### TEXT SEGMENT
The z-scores provide information on areas of high and low success rates. The distribution for the z values is not symmetric due to the non-continuous nature of the data. There are no rates below 0% nor above 100%, and at 75% the mean is closer to the maximum possible success rate than the lowest possible success rate. With this in mind, the areas of high success are tinted green, and the areas of low success are tinted red.
High success rates are seen for many of the basic statistical measures (reference numbers six through thirteen). Low success rates are seen on items that are the result of a sequence of multiple calculations steps - each step appears to increase the risk of an error being introduced into the chain of calculations. The low success rate seen on reference number 59 is likely due to the intercept being negative (reference number 58). Students apparently confused the negative intercept with a negative relationship.
Some of the material on the final examination that does not have a matching specific student learning outcome represents in part the evolution of the course. In 2000 I took over the course from John Gann. The design was based closely on that former chair Stephen Blair and subsequent chair John Gann. Over time I have evolved the course, putting a greater emphasis on confidence intervals and adding the use of confidence intervals to perform hypothesis tests. This evolution was not well supported by the traditionalist Brase and Brase text in use at that time. An alternate text by Triola included the more modern emphasis on confidence intervals, and added a focus on relative standing (z-scores) in the sections on basic statistics. The Triola text, however, was almost double the price of the Brase and Brase text. In addition, Triola included material not pertinent to the course. The examples in the text focused on using Microsoft Excel and a custom built statistics add-in for Excel. The laboratory uses OpenOffice.org Calc and could not use the add-in specific examples.
I wanted a text that did not use any add-ins - even the Microsoft "Analysis" add-in requires administrative access to a Windows computer and the original operating system CD, something a graduate might not have. I wanted students to be able to run statistical calculations with a "plain vanilla" installation of a spreadsheet. The text in use this past term was custom designed to provide support for both OpenOffice.org Calc and Microsoft Excel. In an assessment of the new text, the text was well received by the students. Having a custom text has permitted the course to include a stronger emphasis on confidence intervals. Another benefit is that the reading level is closer to that of the students in the course.

### BRIEF 1
From the passage on course assessment, extract the part starting with "High success rates" and going on through "a negative relationship.".

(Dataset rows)

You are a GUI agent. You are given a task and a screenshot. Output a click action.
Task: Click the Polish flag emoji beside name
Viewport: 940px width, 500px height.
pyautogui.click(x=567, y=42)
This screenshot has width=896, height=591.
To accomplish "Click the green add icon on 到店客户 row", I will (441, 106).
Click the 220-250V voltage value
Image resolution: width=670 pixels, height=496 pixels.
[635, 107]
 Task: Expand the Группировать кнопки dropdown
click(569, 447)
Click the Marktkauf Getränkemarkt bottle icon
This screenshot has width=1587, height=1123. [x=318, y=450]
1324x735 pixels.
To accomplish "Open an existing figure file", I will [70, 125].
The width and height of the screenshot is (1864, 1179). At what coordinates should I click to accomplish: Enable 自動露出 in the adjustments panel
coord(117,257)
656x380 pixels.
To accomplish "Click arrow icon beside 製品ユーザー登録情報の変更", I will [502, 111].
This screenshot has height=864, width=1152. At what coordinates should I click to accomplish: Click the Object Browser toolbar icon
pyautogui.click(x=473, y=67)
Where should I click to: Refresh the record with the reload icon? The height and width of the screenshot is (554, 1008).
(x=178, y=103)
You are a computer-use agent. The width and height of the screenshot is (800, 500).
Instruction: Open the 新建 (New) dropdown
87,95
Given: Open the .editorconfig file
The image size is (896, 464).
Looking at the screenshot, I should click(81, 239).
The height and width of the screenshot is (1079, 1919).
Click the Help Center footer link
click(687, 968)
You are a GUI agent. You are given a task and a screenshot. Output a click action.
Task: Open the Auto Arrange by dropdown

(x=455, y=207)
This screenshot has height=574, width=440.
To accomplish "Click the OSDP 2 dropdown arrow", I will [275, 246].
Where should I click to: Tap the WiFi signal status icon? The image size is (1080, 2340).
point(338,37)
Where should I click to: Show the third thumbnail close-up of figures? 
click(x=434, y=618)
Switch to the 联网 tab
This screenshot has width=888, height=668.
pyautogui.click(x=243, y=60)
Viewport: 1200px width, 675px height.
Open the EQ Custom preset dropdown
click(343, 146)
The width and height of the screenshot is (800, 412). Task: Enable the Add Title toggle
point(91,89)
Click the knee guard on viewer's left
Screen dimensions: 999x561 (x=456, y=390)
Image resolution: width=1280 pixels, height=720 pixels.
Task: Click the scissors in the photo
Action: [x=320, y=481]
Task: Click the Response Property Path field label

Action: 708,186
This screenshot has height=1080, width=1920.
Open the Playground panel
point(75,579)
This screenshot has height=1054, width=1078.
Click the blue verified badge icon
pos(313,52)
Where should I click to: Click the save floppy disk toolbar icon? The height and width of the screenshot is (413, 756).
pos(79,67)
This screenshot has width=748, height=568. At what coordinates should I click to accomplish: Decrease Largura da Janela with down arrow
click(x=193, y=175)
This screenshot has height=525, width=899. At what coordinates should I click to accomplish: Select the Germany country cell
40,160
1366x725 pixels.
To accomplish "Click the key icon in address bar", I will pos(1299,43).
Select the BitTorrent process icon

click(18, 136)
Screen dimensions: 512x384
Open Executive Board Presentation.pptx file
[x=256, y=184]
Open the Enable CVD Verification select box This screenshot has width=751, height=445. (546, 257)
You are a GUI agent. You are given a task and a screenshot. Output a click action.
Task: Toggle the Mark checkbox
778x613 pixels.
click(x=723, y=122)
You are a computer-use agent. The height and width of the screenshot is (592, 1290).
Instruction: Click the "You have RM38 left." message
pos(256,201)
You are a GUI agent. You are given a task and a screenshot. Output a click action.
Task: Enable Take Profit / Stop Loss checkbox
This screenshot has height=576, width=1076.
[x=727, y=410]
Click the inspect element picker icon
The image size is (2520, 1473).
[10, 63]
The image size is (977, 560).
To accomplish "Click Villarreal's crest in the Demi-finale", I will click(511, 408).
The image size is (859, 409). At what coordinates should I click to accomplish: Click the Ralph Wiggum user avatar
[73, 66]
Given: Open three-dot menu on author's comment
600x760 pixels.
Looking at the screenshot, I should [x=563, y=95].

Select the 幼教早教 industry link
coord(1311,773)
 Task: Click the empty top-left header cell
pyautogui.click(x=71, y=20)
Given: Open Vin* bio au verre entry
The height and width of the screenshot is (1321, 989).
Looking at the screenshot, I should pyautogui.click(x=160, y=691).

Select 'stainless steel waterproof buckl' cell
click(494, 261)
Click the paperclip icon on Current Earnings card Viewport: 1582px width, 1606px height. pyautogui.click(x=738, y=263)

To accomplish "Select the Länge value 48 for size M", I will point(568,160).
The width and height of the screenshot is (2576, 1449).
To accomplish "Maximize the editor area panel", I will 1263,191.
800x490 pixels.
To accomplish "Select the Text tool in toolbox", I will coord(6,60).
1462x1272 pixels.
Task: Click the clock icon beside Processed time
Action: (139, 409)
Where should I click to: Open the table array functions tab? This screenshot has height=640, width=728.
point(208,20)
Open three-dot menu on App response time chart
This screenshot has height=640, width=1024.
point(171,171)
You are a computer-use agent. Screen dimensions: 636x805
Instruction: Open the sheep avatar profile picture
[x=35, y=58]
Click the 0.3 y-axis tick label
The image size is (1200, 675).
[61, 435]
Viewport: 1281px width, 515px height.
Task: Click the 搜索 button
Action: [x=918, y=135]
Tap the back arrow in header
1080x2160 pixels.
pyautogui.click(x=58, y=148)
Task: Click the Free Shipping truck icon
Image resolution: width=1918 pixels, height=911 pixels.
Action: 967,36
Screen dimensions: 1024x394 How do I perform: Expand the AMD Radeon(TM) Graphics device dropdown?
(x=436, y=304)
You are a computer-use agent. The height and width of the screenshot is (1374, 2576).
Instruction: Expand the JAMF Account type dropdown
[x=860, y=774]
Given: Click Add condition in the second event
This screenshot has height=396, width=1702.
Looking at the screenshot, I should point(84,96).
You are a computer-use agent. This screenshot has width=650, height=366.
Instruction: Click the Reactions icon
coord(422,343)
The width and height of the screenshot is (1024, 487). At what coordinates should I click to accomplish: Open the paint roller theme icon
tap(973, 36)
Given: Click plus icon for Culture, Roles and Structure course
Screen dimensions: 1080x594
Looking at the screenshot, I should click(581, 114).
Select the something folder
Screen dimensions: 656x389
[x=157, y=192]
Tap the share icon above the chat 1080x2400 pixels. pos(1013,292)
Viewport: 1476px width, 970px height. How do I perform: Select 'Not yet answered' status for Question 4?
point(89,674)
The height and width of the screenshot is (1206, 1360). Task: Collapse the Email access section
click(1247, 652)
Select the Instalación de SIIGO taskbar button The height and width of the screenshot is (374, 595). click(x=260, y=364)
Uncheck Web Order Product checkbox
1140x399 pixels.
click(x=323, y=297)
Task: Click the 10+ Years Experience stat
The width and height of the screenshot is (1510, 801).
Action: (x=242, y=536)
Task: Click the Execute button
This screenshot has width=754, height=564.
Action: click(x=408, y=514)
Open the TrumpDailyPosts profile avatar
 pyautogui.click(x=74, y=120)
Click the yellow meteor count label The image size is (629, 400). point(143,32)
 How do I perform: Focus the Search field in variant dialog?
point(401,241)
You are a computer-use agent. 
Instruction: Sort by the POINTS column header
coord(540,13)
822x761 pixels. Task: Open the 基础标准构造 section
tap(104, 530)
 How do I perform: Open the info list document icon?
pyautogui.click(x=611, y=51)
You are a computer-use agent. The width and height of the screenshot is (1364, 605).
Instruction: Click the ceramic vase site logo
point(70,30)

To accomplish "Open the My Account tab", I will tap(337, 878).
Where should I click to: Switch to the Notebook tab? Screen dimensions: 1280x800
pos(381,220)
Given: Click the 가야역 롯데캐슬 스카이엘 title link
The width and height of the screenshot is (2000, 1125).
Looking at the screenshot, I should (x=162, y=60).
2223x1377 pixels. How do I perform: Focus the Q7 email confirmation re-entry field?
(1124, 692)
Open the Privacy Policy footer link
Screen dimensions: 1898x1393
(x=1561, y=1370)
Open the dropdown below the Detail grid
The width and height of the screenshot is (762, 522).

### BRIEF 2
Add -86 to every coordinate in the answers of the dataset rows, starting with the line with "822x761 pixels. Task: Open the 基础标准构造 section" and going on through the line with "will tap(337, 878).". Write out only those lines in full, requests included.

### EXERCISE OUTPUT 1
High success rates are seen for many of the basic statistical measures (reference numbers six through thirteen). Low success rates are seen on items that are the result of a sequence of multiple calculations steps - each step appears to increase the risk of an error being introduced into the chain of calculations. The low success rate seen on reference number 59 is likely due to the intercept being negative (reference number 58). Students apparently confused the negative intercept with a negative relationship.

### EXERCISE OUTPUT 2
822x761 pixels. Task: Open the 基础标准构造 section
tap(18, 444)
 How do I perform: Open the info list document icon?
pyautogui.click(x=525, y=-35)
You are a computer-use agent. The width and height of the screenshot is (1364, 605).
Instruction: Click the ceramic vase site logo
point(-16,-56)

To accomplish "Open the My Account tab", I will tap(251, 792).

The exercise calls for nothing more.